• Exercise instructions
Repeat the lines from the one containing "Click the search magnifier icon" through the last line of the data, exactly, pictures omitted.

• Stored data
************
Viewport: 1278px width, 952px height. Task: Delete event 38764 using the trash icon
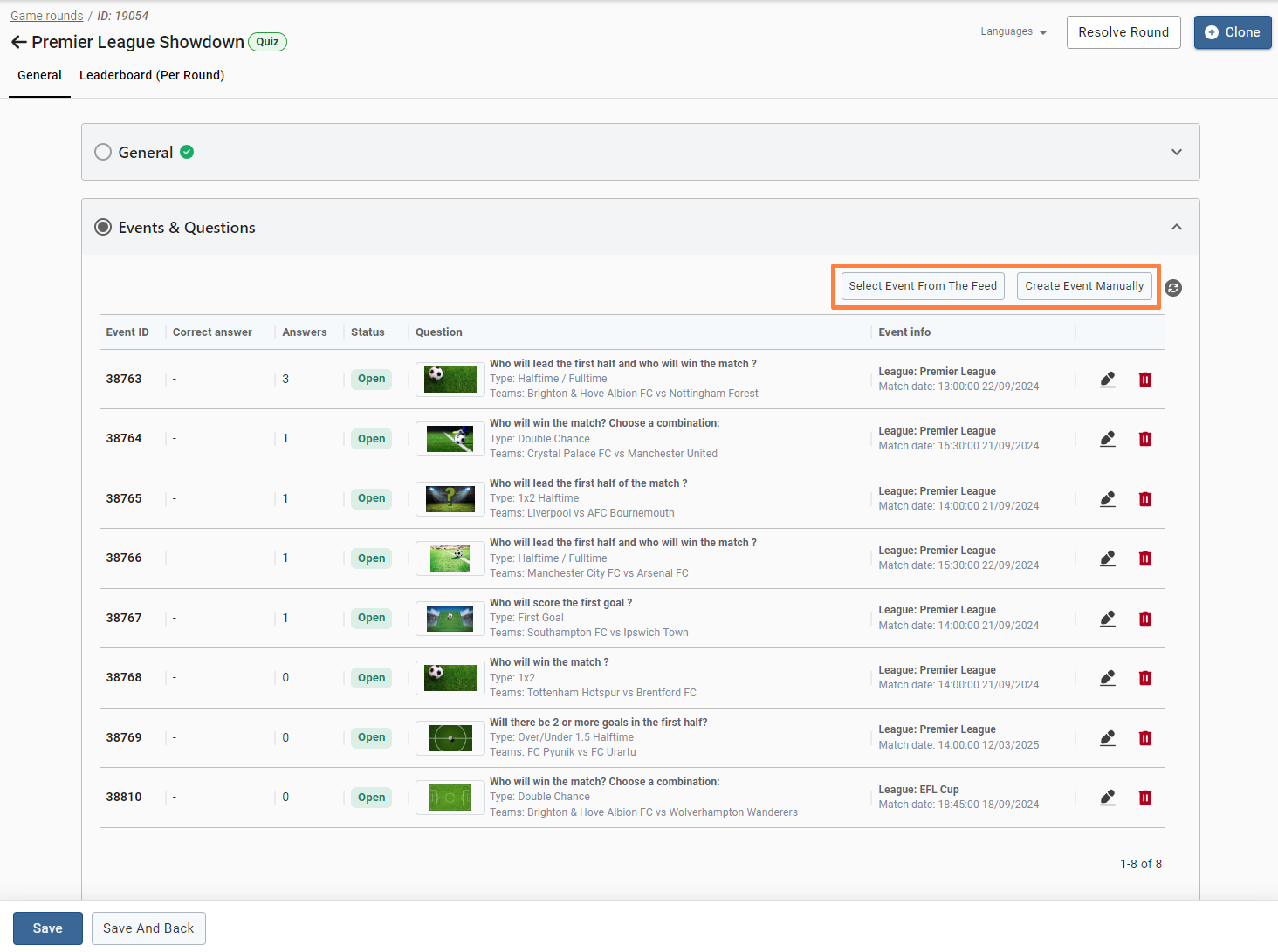[1145, 439]
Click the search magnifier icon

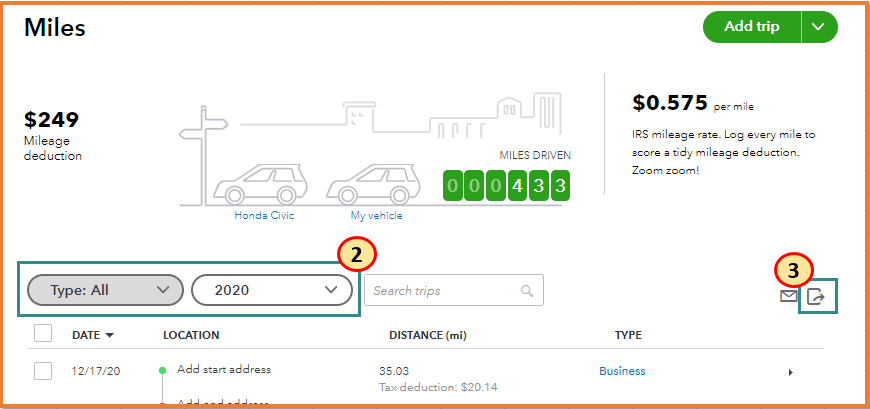coord(527,291)
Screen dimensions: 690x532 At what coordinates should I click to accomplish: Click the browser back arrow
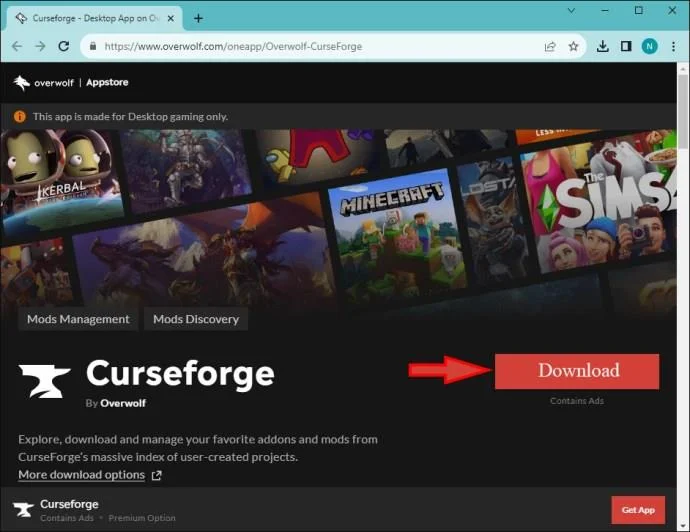pos(16,46)
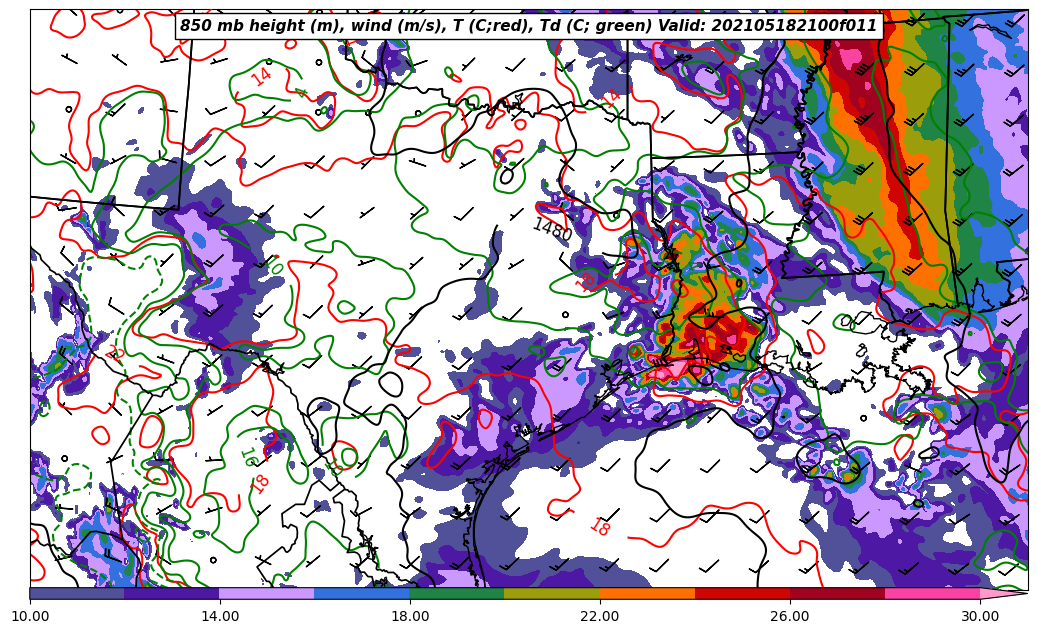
************
• Final answer
Click the search magnifier icon

coord(527,291)
Screen dimensions: 690x532 At what coordinates should I click to accomplish: Click the browser back arrow
pos(16,46)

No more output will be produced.